Do you know where your lipstick comes from?
For centuries, medical research has involved testing on animals. Today new technological developments, financial, and ethical considerations are challenging the long-standing argument that animal research is necessary for the future treatment of disease.
While some ancient Greeks experimented with animals, Galen of Pergamum, a physician who lived during the Roman Empire (2nd century CE), was perhaps the first to systematic use animals for research. The physician Ibn Zuhr also conducted experiments with animals in preparation for human surgery during the Moorish domination of Spain in the 12th century CE. However, animal experiments were not conducted in Europe until about the 16th century CE. English philosopher Francis Bacon (1561-1626), was among the first to justify animal experiments, including the dissection of live animals. This attitude was also endorsed by the Jewish Dutch philosopher Baruch Spinoza (1632-1677), but opposed by the Enlightenment philosopher John Locke, who believed that children should be taught to respect all animal life so they would not exercise cruelty against people as adults. Other philosophers of the Enlightenment, such as Voltaire and Rousseau, shared this revulsion of animal experiments, which they deemed cruel and ruthless.

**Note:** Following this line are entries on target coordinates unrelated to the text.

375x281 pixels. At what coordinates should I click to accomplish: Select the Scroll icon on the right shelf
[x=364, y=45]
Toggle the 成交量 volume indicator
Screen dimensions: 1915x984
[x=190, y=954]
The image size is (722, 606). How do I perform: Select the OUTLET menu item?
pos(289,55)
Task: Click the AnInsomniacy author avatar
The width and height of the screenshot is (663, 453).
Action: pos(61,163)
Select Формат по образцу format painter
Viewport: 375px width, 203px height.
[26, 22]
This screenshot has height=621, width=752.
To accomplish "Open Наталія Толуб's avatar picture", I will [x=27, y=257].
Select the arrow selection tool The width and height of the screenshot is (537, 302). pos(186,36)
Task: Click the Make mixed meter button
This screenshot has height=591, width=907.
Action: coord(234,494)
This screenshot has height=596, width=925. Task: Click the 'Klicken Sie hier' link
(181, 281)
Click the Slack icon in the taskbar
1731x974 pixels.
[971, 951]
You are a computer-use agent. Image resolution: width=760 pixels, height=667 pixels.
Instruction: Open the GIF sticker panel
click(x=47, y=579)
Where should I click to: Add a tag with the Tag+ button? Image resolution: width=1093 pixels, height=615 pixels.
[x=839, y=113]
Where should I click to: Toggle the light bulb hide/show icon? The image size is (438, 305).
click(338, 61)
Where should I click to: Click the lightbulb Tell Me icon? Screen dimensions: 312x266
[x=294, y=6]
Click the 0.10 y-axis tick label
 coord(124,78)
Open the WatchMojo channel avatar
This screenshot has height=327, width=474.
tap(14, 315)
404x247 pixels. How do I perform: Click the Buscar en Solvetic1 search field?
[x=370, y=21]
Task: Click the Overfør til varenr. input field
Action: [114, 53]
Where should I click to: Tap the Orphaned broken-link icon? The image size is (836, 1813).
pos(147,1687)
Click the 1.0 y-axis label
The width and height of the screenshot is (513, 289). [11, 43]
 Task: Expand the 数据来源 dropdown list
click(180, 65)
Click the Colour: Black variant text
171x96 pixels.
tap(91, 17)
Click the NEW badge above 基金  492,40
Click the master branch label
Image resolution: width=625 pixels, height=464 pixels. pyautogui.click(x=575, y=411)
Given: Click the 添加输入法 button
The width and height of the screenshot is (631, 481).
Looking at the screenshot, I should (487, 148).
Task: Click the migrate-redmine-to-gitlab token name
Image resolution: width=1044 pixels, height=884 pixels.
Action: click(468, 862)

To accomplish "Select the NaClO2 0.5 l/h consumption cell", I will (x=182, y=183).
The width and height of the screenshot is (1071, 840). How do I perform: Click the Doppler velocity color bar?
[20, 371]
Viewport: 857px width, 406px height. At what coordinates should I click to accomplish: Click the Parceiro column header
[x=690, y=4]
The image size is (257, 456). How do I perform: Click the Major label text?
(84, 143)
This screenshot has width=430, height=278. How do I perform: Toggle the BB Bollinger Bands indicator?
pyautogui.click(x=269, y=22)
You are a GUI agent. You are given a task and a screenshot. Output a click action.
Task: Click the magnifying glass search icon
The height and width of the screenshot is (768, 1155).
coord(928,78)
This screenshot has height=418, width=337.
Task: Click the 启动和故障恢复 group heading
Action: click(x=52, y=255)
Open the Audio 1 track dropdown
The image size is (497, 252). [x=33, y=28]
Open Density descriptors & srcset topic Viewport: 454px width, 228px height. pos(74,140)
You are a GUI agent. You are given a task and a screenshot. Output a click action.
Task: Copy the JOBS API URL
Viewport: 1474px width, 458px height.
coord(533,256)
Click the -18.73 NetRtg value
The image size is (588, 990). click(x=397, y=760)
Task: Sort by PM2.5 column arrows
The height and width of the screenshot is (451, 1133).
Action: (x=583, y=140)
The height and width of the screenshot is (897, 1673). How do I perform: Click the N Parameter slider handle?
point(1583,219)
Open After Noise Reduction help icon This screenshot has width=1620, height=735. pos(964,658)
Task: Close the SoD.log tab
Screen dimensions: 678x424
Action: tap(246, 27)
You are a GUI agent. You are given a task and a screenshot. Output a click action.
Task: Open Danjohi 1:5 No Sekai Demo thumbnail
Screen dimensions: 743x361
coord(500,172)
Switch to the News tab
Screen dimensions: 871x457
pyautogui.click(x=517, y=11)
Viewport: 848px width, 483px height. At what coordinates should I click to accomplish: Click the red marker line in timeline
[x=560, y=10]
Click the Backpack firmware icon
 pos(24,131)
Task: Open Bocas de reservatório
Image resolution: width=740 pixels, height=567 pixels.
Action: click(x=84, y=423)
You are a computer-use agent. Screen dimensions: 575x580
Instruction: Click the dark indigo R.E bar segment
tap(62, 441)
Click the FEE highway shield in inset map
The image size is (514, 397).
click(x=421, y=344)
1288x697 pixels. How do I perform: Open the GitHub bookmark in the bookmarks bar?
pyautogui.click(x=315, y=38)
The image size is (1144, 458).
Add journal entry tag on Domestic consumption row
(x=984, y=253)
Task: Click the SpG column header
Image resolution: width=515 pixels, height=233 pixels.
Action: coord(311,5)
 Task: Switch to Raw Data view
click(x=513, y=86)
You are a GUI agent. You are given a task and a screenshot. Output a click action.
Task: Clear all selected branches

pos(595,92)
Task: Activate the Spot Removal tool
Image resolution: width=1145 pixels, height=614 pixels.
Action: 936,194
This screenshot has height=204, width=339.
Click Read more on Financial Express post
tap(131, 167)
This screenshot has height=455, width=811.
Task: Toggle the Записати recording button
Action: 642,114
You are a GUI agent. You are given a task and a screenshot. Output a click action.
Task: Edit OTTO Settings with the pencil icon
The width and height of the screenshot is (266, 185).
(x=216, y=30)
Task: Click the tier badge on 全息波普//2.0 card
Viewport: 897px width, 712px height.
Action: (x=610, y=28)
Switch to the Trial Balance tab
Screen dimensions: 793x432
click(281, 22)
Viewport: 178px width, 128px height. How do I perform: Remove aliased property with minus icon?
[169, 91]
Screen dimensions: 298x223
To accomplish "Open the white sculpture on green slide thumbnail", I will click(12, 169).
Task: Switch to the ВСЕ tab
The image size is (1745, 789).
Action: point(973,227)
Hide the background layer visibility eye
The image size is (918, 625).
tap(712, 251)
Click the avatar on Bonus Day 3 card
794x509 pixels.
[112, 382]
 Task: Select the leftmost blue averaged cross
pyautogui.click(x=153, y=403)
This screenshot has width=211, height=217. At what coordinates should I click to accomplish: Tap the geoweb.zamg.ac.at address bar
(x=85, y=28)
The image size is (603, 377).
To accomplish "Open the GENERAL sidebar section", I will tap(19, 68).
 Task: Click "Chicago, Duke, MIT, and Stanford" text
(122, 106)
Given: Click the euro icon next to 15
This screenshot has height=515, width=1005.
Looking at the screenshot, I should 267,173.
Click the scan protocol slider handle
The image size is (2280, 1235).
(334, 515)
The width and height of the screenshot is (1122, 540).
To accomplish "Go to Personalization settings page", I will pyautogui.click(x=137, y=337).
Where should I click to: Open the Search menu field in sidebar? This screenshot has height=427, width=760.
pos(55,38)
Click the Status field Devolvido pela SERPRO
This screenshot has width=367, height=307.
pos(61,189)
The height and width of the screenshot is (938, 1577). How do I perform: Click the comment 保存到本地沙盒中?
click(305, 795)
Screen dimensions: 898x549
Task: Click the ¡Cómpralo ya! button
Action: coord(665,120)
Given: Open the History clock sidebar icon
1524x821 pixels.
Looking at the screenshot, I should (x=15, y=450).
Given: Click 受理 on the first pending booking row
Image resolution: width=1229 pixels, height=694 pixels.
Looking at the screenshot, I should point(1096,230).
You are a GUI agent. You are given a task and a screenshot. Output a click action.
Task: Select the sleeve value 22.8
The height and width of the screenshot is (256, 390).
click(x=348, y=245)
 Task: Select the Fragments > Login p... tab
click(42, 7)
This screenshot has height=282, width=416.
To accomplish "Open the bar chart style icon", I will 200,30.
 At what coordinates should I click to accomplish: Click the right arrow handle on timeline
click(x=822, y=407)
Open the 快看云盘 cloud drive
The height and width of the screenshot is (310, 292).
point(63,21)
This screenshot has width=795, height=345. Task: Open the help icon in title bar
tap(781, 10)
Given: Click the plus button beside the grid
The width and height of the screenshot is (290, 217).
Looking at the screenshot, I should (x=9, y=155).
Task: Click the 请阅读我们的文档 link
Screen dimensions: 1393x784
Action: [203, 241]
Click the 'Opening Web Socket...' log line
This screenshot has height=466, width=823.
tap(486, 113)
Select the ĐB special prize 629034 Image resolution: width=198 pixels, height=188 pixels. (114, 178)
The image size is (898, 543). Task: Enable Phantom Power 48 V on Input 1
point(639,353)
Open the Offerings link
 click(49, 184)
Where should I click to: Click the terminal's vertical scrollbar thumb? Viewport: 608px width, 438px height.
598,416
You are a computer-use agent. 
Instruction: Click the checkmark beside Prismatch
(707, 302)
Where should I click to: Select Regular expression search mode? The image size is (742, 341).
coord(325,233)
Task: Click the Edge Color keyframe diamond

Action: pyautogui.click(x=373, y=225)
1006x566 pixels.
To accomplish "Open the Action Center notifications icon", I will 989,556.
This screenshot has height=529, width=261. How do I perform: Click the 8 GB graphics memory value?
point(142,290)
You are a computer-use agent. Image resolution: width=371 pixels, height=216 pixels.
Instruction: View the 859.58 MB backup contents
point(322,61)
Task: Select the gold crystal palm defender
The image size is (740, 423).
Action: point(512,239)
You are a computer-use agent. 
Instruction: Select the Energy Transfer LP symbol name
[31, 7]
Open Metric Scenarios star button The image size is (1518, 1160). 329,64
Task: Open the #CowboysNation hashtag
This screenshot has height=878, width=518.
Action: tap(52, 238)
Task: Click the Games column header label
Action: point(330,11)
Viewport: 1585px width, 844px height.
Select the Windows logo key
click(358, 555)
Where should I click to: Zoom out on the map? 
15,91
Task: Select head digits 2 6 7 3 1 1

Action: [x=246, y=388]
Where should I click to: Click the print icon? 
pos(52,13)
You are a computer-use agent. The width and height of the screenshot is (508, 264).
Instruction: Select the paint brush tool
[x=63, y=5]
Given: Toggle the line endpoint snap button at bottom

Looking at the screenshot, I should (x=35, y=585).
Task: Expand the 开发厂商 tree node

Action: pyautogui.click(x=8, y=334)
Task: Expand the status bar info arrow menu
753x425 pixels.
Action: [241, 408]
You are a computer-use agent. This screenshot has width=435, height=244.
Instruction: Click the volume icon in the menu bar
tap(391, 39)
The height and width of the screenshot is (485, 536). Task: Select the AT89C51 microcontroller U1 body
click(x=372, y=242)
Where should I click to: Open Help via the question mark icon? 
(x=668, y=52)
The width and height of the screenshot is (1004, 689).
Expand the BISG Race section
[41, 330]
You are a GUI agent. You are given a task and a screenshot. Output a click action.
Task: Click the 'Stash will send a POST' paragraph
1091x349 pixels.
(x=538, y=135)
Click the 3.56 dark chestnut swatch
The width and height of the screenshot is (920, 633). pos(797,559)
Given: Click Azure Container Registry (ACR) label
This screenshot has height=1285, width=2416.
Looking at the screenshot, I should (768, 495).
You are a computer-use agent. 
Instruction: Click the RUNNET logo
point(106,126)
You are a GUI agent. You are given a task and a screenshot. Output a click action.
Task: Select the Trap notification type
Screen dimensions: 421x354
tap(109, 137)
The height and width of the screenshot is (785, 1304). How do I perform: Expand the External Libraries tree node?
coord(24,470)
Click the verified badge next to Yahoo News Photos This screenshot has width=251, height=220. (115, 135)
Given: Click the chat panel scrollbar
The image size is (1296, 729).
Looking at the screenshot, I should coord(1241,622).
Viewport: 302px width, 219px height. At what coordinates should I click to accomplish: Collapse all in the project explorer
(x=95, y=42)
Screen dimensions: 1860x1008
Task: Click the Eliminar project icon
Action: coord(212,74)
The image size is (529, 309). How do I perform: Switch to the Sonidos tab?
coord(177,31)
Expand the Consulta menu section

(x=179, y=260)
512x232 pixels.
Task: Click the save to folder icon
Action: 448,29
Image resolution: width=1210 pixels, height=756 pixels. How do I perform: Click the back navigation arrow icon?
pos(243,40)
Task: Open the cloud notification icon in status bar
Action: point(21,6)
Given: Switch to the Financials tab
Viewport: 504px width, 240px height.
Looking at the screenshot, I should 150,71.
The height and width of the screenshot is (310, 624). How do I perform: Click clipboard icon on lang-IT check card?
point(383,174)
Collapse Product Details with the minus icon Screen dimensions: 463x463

Despite these admonitions, animal experimentation took off in the 19th century, buoyed by the idea that knowledge could only be gained by useful, well-designed experiments – an idea popularized by Claude Bernard (1813-1878), the “father of physiology” and a strong believer that any toxic effect of a drug would be the same in animals as in humans.
Bernard’s teacher, Francois Magendi (1783-1855) was notorious for his cruel and unusual experiments, such as nailing the paws of a dog down, dissecting the nerves of the dog’s face, and then leaving the dog nailed down for further dissection the next day. Even after anesthesia came into use, Magendi did not use it on animals. An American physician described Magendi’s cold cruelty in graphic terms:
Monsieur M. has not only lost all feeling for the victims he tortures, but he really likes his business. When the animal squeaks a little, the operator grins; when loud screams are uttered, he sometimes laughs outright . . .During another lecture, in demonstrating the functions of the motive and sensitive fibers of the spinal nerves, he laid bare the spinal cord in a young pup, and cut one bundle after another of nerves.
Cruelty such as this led to the British Parliament’s passage of the first law ever to regulate the treatment of animals in experiments – the Cruelty to Animals Act of 1876. Magendi’s behavior strikes us today as disturbingly similar to the actions of the most depraved regimes toward their opponents during the past century.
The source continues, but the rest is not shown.